Task details: Reproduce the rows below verbatim, from the first one through the line containing "Looking at the screenshot, I should (x=56, y=391).".
* START Records supplied *
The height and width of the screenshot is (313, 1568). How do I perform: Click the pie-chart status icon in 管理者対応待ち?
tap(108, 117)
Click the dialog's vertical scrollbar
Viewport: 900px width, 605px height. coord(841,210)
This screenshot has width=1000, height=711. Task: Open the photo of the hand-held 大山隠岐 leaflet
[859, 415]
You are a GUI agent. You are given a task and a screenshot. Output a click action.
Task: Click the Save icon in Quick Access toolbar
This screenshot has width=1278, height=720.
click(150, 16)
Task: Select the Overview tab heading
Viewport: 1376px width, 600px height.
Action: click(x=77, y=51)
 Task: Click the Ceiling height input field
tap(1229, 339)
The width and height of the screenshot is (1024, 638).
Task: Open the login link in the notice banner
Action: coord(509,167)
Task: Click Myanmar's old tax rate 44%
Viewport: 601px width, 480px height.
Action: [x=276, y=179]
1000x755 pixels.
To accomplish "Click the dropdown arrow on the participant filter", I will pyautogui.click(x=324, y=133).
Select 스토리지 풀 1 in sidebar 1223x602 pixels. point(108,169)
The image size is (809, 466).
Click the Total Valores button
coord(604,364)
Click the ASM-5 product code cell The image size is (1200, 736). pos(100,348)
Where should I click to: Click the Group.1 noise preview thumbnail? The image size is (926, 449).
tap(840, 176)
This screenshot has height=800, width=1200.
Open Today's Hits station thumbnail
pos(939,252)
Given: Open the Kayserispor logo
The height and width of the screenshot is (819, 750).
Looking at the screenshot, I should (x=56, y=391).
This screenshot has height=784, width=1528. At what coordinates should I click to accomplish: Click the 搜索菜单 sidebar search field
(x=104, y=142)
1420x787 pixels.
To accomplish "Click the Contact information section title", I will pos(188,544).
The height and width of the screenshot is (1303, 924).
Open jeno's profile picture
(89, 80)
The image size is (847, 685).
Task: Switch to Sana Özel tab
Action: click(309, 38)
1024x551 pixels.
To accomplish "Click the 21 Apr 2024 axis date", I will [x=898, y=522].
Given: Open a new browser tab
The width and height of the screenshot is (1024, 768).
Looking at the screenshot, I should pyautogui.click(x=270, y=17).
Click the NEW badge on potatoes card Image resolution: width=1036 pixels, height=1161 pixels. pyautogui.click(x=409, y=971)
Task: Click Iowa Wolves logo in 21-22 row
* END Records supplied *
Written solution:
The height and width of the screenshot is (313, 1568). How do I perform: Click the pie-chart status icon in 管理者対応待ち?
tap(108, 117)
Click the dialog's vertical scrollbar
Viewport: 900px width, 605px height. coord(841,210)
This screenshot has width=1000, height=711. Task: Open the photo of the hand-held 大山隠岐 leaflet
[859, 415]
You are a GUI agent. You are given a task and a screenshot. Output a click action.
Task: Click the Save icon in Quick Access toolbar
This screenshot has width=1278, height=720.
click(150, 16)
Task: Select the Overview tab heading
Viewport: 1376px width, 600px height.
Action: click(x=77, y=51)
 Task: Click the Ceiling height input field
tap(1229, 339)
The width and height of the screenshot is (1024, 638).
Task: Open the login link in the notice banner
Action: coord(509,167)
Task: Click Myanmar's old tax rate 44%
Viewport: 601px width, 480px height.
Action: [x=276, y=179]
1000x755 pixels.
To accomplish "Click the dropdown arrow on the participant filter", I will pyautogui.click(x=324, y=133).
Select 스토리지 풀 1 in sidebar 1223x602 pixels. point(108,169)
The image size is (809, 466).
Click the Total Valores button
coord(604,364)
Click the ASM-5 product code cell The image size is (1200, 736). pos(100,348)
Where should I click to: Click the Group.1 noise preview thumbnail? The image size is (926, 449).
tap(840, 176)
This screenshot has height=800, width=1200.
Open Today's Hits station thumbnail
pos(939,252)
Given: Open the Kayserispor logo
The height and width of the screenshot is (819, 750).
Looking at the screenshot, I should (x=56, y=391).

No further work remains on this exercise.